The Truth About AI Coding Agents

What They Can and Can’t Do for Your Engineering Teams

Image generated by Microsoft's Copilot inbuilt into Edge Browser

A not so recent "warning" email from the CEO of a leading tech company to its employees, proclaiming that AI was already handling a significant percentage of development work and would inevitably lead to widespread developer redundancy, ignited a wildfire of anxiety among developers and unfortunate rash decisions by department heads. Suddenly, CEOs of other companies were following suit, downsizing its development team and pouring investments into the promise of a magical AI coding agent. In our age of virality, it seems bad news and exaggerated claims spread with alarming speed and influence.

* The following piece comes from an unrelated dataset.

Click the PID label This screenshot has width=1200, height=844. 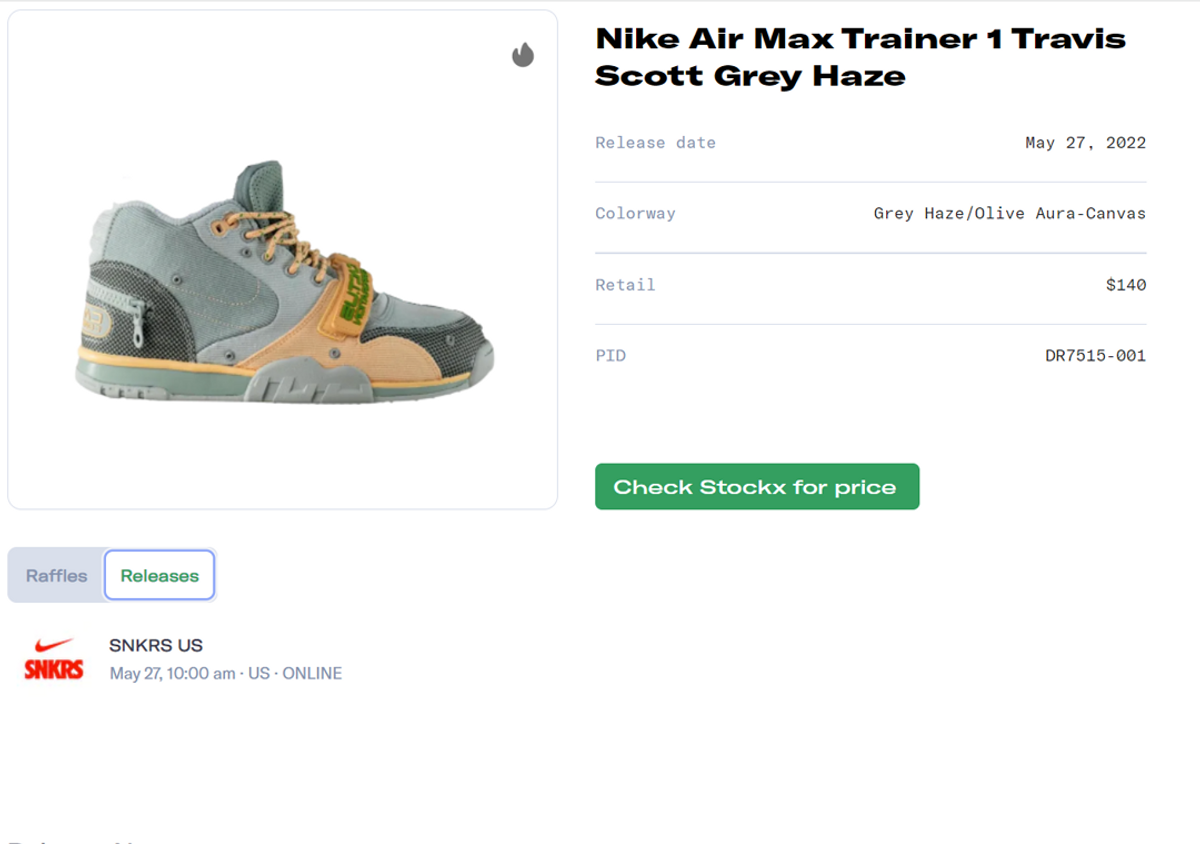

Let's be clear: this was, at best, a brilliant marketing play by a CEO aiming to dominate the burgeoning AI coding agent market – and it undeniably paid off handsomely. In my conversations with executive leadership, I advise them with lighted spirit to not fall prey for such ploy which is similar to their own that they play out to their customers ;) Past narratives of productivity-enhancing tools, however positive, never achieved this level of market frenzy. The short-sighted cost-cutting achieved by prematurely firing developers is a temporary illusion. Nothing truly replaces human collaboration when it comes to creatively and uniquely solving complex problems. 

Companies that strategically leverage AI tools to boost their existing team's productivity will thrive, while those chasing the pipe dream of wholesale developer replacement are heading for a painful reckoning.

The noise surrounding AI coding agents like GitHub Copilot, Amazon's CodeWhisperer (now renamed as Q Developer), and others has reached a fever pitch, and this post is my attempt to inject some much-needed clarity into the conversation for executive leadership. While these AI coding agents offer undeniably significant advantages, falling into the trap of believing they deliver unrealistic 100x productivity gains or can replace a substantial portion of your skilled development team is a dangerous misconception that can lead to fundamentally flawed strategic decisions.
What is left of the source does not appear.